The charity, now known as “Sociedad Económica De Amigos del Pais,” was founded in New York in 1996 by Rivera and former New Mexico Governor Bill Richardson as the Hispanic Education and Legal Fund (HELF). Its name change, relocation to Puerto Rico and change of mission raise additional red flags.
The nonprofit was already under scrutiny as a possible vehicle for political corruption.
On November 22, the New York Post ran a story, based on documents provided by NLPC, detailing how $1 million was routed from HELF to another foundation headed by Richardson. A whistleblower lawsuit, which has been joined by the State of New Mexico, alleges that the payment was a “kickback” to Richardson.
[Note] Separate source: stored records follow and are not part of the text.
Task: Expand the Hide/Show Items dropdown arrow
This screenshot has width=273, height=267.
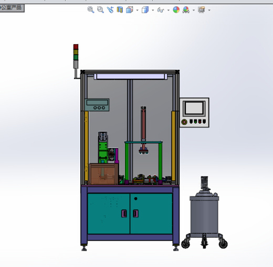Action: tap(169, 10)
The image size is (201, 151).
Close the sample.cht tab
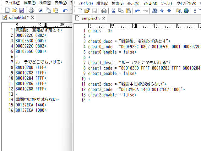(x=103, y=18)
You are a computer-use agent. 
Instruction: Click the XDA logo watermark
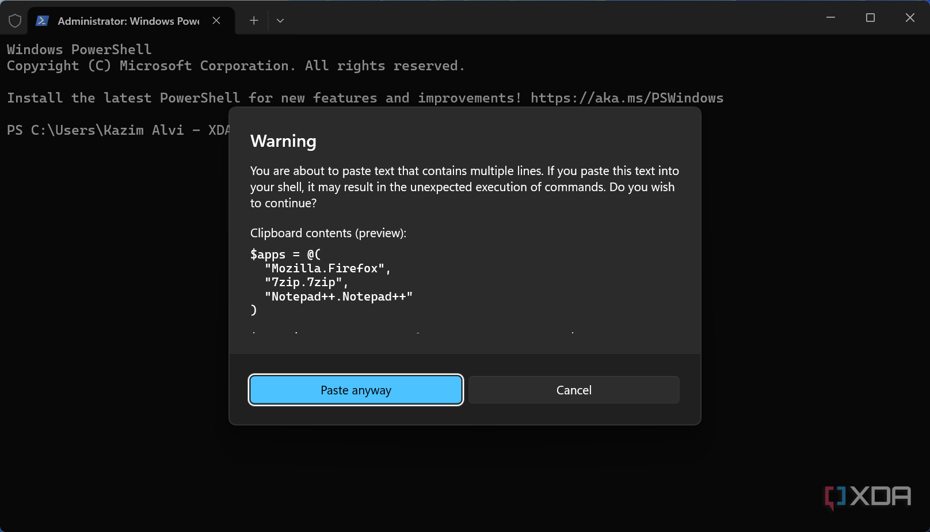(868, 496)
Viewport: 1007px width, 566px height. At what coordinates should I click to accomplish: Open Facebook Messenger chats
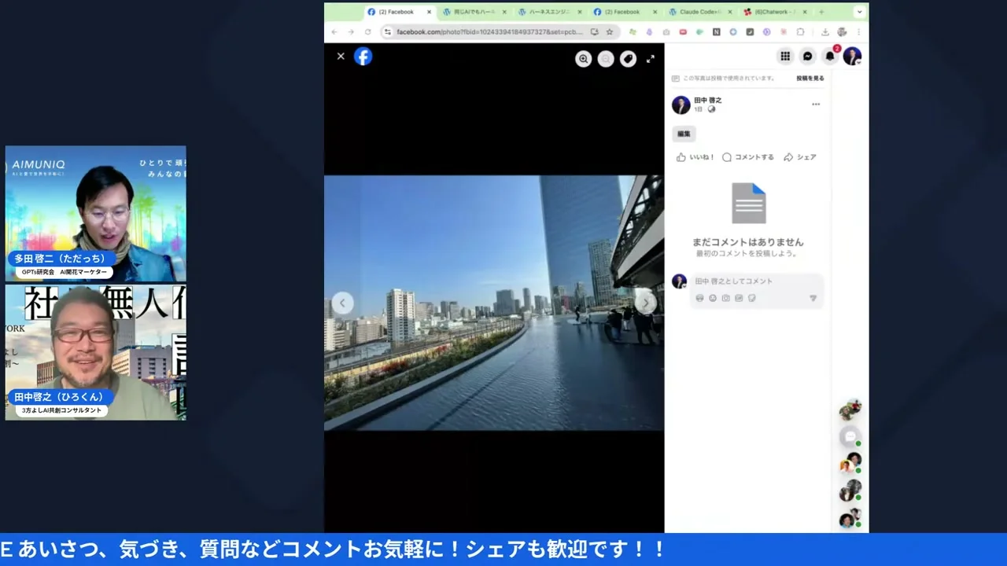807,56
The lawsuit seeks to recover funds for the state employee pension system.
The $1 million was a portion of $20 million in donations to HELF that were made during Richardson’s switch of management of the state’s pension system, with disastrous results.
From the Free Beacon story:
“Anytime a non-profit close to a political figure gets major funding from companies or individuals who can benefit from the actions of that politician, it raises ethical red flags,” said Ken Boehm, chairman of the National Legal and Policy Center. “When the non-profit also employs a family member of the politician, the situation raises improper influence or pay-to-play issues. The public is entitled to complete transparency.”
The governor of Puerto Rico is Alejandro Garcia Padilla, whose administration is rife with corruption. His brother Antonio Garcia Padilla made $70,000 working for the nonprofit in 2014. According to a recent federal indictment, a Padilla fundraiser worked with another of Padilla’s brothers to place cronies in government positions in order to steer contracts to friends. (In the photo, Alejandro is on the left; Antonio on the right.)
Currently, Rivera is lobbying for a Puerto Rico bailout. He enjoyed some success recently when House Speaker Paul Ryan (R-WI) agreed to provide $865 million in extra funding for Puerto Rico’s collapsing — and fraud riddled — Medicaid system, despite the overwhelming opposition of Congressional Republicans.
The money, part of the Omnibus at year-end, came at a good time for Padilla. He handed out $120 million in Christmas bonuses to Commonwealth employees, even though the island is in the grips of financial crisis, having trouble paying interest on its $70 billion debt.